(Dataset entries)
══════════

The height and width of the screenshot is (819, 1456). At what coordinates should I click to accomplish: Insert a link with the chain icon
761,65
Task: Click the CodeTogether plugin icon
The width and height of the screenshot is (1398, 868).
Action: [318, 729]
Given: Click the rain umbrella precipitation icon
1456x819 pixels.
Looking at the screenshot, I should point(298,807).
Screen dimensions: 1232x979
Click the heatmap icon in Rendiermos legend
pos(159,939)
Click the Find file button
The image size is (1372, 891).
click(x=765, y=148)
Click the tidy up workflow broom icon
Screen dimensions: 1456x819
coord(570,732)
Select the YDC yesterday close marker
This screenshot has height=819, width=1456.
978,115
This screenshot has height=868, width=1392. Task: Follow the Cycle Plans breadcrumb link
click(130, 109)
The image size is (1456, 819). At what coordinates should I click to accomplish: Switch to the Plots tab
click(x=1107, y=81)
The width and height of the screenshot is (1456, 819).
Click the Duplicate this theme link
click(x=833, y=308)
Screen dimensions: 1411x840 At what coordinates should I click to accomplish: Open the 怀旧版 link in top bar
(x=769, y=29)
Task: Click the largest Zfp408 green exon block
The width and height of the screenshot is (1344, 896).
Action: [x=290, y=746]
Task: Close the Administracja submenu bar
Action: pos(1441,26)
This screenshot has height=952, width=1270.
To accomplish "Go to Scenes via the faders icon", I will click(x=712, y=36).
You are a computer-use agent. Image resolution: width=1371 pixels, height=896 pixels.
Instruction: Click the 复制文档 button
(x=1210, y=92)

══════════

# WHAT YOU ARE ASKED TO DO
This exercise asks for every line of the records to be repeated exactly.

# SOLUTION TO THIS EXERCISE
The height and width of the screenshot is (819, 1456). At what coordinates should I click to accomplish: Insert a link with the chain icon
761,65
Task: Click the CodeTogether plugin icon
The width and height of the screenshot is (1398, 868).
Action: [318, 729]
Given: Click the rain umbrella precipitation icon
1456x819 pixels.
Looking at the screenshot, I should point(298,807).
Screen dimensions: 1232x979
Click the heatmap icon in Rendiermos legend
pos(159,939)
Click the Find file button
The image size is (1372, 891).
click(x=765, y=148)
Click the tidy up workflow broom icon
Screen dimensions: 1456x819
coord(570,732)
Select the YDC yesterday close marker
This screenshot has height=819, width=1456.
978,115
This screenshot has height=868, width=1392. Task: Follow the Cycle Plans breadcrumb link
click(130, 109)
The image size is (1456, 819). At what coordinates should I click to accomplish: Switch to the Plots tab
click(x=1107, y=81)
The width and height of the screenshot is (1456, 819).
Click the Duplicate this theme link
click(x=833, y=308)
Screen dimensions: 1411x840 At what coordinates should I click to accomplish: Open the 怀旧版 link in top bar
(x=769, y=29)
Task: Click the largest Zfp408 green exon block
The width and height of the screenshot is (1344, 896).
Action: [x=290, y=746]
Task: Close the Administracja submenu bar
Action: pos(1441,26)
This screenshot has height=952, width=1270.
To accomplish "Go to Scenes via the faders icon", I will click(x=712, y=36).
You are a computer-use agent. Image resolution: width=1371 pixels, height=896 pixels.
Instruction: Click the 复制文档 button
(x=1210, y=92)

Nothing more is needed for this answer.